Terör ülkemizin baş belası; teröre destek verenler de Türk Milletinin asırlık düşmanlarıdır. Ülkemizin gelişmesini engelleyen binlerce insanımızın ölümüne neden olan binlerce askerimizi polisimizi şehit eden, eli kanlı bir terör örgütünden söz ediyoruz. Bu örgütü destekleyenlerin de Türkiye düşmanı hainler olduğunu da çok iyi biliyoruz. Ellerine silahı veren de her türlü maddi manevi desteği sağlayan da yine onlar. Bunların kim olduklarını da çok iyi biliyoruz.
     Türkiye'deki ilk silahlı eylemini 15 Ağustos 1984'te gerçekleştiren bölücü terör örgütü PKK'nın ülkemizde 35 yıldır hain saldırılarda bulunmuş 15 bini aşkın insanımız hayatını kaybetmiş, binlerce kişi de yaralanmıştır. Ülkemize verdiği ekonomik zarar ise milyarlarca dolardır. Bölge insanının sürgün edilmesine ve toplu katliamlara neden olan  hain bir tuzaktır. 

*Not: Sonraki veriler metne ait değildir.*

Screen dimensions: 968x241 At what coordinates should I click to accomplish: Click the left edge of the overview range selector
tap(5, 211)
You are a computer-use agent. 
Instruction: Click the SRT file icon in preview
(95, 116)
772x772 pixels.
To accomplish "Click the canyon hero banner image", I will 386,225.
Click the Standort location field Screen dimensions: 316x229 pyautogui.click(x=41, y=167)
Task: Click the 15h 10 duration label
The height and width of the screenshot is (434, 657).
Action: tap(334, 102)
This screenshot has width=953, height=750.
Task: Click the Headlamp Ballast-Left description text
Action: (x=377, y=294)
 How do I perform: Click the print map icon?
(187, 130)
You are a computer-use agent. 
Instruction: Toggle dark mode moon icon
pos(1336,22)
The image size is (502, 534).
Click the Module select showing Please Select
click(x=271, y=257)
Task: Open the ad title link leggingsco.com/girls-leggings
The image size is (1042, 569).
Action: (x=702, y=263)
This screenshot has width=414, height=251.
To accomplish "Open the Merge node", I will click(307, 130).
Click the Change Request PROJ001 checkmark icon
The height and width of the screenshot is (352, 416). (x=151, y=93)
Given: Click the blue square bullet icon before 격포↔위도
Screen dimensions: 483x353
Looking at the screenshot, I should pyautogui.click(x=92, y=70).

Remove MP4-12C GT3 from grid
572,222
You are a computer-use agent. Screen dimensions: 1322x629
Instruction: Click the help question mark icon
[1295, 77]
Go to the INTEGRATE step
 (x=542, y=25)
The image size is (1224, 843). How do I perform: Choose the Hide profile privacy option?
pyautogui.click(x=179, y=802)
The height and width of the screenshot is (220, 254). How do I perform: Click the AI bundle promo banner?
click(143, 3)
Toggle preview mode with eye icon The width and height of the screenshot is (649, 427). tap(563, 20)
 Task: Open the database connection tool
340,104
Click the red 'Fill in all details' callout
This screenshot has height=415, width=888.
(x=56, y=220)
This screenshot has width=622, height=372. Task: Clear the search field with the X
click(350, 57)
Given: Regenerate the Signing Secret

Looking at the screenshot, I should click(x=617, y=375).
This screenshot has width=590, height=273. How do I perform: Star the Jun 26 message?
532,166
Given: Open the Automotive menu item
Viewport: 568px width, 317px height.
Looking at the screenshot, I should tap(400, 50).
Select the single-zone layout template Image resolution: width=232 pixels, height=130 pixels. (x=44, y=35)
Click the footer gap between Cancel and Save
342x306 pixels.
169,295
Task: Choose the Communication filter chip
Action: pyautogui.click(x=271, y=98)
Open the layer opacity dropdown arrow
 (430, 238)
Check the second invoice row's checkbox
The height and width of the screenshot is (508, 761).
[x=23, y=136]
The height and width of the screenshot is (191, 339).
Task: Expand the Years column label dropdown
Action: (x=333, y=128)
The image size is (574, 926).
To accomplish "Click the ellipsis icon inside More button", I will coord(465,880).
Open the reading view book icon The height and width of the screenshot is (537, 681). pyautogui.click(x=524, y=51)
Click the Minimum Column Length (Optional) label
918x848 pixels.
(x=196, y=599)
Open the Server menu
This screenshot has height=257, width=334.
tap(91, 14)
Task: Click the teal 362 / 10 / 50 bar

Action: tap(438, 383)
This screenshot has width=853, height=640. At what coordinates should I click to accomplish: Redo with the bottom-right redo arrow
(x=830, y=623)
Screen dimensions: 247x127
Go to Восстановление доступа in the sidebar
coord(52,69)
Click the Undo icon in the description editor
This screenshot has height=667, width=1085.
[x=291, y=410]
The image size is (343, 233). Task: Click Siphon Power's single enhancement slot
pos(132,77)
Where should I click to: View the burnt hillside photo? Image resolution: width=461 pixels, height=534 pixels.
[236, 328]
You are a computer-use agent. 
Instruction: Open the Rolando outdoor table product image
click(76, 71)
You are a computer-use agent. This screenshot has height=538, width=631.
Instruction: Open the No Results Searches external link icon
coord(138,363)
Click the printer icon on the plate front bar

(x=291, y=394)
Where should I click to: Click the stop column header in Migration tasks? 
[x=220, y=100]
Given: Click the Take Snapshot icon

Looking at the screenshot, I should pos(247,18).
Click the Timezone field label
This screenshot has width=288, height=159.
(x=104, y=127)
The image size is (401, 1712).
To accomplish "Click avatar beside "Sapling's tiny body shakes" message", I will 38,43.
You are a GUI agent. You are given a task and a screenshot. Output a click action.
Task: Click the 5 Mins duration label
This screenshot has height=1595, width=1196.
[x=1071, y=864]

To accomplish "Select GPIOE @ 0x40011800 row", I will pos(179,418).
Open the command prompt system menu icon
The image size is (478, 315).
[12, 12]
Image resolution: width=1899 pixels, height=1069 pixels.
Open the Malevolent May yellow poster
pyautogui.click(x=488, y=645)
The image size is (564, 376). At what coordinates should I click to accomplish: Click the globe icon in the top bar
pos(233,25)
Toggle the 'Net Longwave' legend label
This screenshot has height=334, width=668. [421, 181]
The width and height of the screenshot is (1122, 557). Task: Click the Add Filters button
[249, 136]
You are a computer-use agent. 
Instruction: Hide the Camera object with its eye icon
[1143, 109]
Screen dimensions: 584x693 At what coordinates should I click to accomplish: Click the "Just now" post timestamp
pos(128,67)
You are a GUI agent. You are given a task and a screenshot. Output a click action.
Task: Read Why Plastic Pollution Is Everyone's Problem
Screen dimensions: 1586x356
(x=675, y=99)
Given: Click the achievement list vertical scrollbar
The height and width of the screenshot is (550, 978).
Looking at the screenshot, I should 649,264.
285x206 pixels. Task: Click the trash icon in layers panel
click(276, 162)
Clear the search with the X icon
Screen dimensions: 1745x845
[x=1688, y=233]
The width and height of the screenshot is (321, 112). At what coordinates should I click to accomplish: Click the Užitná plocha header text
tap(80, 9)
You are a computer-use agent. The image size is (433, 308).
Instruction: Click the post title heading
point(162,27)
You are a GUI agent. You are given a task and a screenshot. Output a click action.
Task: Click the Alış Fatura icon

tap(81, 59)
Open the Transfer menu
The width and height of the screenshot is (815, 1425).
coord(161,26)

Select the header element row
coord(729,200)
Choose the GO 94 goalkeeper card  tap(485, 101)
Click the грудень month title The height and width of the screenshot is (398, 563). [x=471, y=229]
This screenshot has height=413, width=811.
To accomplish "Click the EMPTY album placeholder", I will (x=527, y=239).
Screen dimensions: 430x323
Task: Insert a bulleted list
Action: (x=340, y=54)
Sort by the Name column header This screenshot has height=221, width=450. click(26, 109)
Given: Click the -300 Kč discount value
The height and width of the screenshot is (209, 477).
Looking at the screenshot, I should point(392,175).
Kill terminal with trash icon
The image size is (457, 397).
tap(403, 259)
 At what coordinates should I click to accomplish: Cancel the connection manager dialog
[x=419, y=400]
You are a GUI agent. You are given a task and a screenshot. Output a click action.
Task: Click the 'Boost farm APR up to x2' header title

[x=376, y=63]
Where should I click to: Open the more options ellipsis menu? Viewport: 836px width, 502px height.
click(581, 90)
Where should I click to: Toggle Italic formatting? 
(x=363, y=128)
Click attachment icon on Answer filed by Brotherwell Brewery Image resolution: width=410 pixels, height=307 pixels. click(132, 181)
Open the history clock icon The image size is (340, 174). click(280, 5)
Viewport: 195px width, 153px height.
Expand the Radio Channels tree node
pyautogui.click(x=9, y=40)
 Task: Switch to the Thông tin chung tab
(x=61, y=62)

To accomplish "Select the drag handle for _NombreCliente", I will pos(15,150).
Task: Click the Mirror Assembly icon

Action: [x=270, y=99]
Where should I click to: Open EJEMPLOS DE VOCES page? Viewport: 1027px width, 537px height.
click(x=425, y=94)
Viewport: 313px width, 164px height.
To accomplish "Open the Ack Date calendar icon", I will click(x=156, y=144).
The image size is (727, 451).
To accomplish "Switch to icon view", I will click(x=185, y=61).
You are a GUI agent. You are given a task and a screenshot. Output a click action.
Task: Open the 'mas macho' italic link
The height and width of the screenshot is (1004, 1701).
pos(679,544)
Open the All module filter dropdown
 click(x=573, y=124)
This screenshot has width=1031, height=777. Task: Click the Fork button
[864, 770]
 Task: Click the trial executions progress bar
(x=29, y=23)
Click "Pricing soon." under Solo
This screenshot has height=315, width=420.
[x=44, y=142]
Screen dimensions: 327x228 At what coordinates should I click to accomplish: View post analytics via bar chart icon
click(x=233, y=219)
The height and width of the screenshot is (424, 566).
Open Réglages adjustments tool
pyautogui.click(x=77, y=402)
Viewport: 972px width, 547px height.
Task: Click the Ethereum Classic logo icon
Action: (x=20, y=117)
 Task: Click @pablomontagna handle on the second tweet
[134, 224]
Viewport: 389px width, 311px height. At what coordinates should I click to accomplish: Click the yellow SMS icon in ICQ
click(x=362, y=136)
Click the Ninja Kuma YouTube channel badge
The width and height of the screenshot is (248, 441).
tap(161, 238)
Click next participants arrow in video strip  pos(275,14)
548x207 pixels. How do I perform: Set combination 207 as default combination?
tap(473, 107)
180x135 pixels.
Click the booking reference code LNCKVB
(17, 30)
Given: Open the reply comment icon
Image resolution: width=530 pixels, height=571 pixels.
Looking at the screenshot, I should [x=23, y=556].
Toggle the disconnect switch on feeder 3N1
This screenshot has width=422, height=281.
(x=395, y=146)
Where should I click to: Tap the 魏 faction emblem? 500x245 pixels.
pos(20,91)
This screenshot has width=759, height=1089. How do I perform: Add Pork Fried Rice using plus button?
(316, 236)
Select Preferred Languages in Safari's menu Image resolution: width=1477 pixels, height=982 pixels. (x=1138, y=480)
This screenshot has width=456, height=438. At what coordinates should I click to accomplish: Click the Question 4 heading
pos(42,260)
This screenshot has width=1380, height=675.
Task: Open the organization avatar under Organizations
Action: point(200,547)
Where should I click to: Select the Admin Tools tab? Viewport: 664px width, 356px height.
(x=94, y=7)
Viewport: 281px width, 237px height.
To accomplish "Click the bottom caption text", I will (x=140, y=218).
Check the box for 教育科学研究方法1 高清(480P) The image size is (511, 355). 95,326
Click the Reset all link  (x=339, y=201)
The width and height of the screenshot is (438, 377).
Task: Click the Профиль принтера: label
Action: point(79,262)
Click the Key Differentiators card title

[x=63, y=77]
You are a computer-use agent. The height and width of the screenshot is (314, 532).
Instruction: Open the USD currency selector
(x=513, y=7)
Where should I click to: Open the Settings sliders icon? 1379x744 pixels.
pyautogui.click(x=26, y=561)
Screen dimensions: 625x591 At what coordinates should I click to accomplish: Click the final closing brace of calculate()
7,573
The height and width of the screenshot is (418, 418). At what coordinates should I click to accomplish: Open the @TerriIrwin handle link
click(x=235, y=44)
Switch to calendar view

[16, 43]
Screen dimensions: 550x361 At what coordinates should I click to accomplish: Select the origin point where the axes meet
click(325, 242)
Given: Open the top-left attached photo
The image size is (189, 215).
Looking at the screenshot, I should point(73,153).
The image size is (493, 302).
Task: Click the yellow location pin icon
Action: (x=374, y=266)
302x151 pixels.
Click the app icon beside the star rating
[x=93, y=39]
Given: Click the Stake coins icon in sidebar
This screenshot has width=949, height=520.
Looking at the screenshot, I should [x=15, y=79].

     35 Yıldır ülkemizi meşgul eden bu hain örgütü ABD, İsrail ve Avrupa ülkeleri destekliyor ve ülkesinde barındırıyorlar. Örgütün en büyük finans kaynağı uyuşturucu olup terör örgütü PKK, yurt içi ve dışındaki saldırılarını gerçekleştirmek için esrar ve eroin üretimi ile kaçakçılığını sürdürüyor.
     Türkiye Cumhuriyetinin başına bela edilen bu örgüte Avrupa ülkelerinden ve Ermenistan’dan da katılımlar olmuş Kürk kardeşlerimizin çocukları da zorla kaçırılarak örgüte eleman sağlanmıştır. Bölgeden kaçanların çoğu da Avrupa ülkelerinde serbestçe dolaşıp faaliyetlerine devam etmektedirler.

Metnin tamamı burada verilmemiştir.